Goal of the exercise: Copy every record below exactly, leaving out any pictures.

Content starts

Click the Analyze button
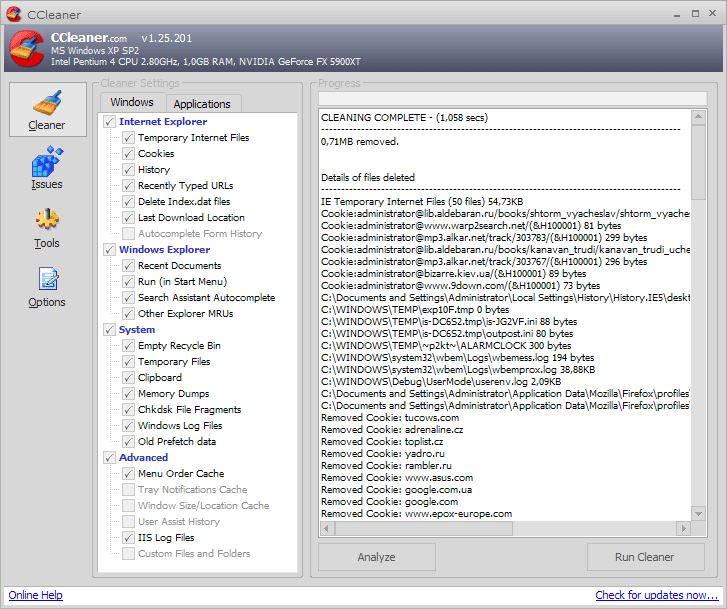The height and width of the screenshot is (609, 727). (377, 557)
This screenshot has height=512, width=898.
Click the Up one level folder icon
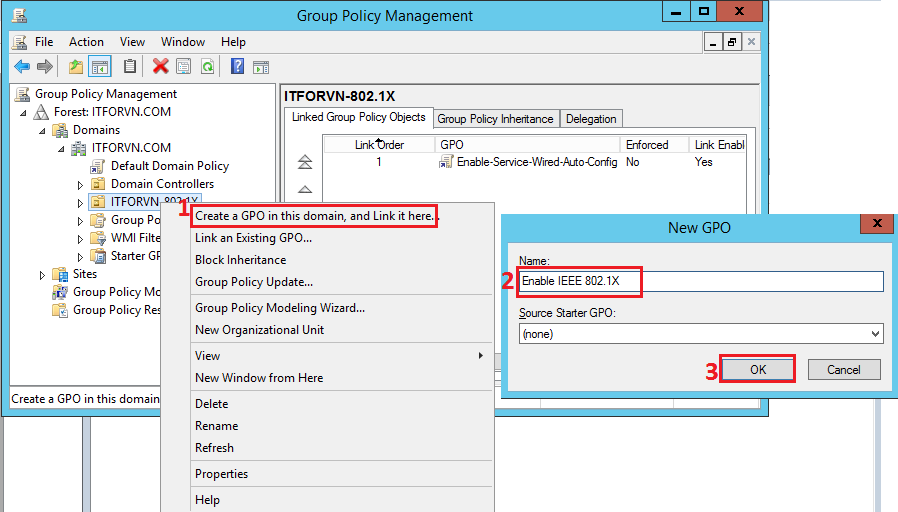(76, 67)
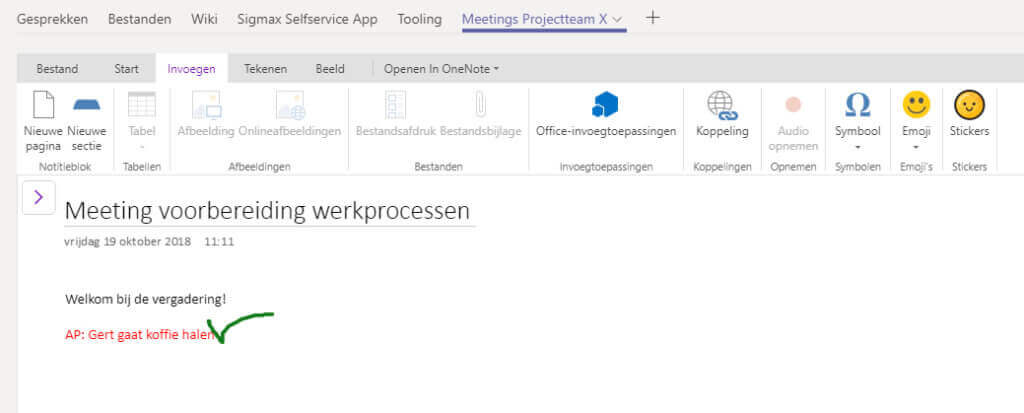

Content ends

Task solution:
Click the Analyze button
The height and width of the screenshot is (609, 727). (377, 557)
This screenshot has height=512, width=898.
Click the Up one level folder icon
(76, 67)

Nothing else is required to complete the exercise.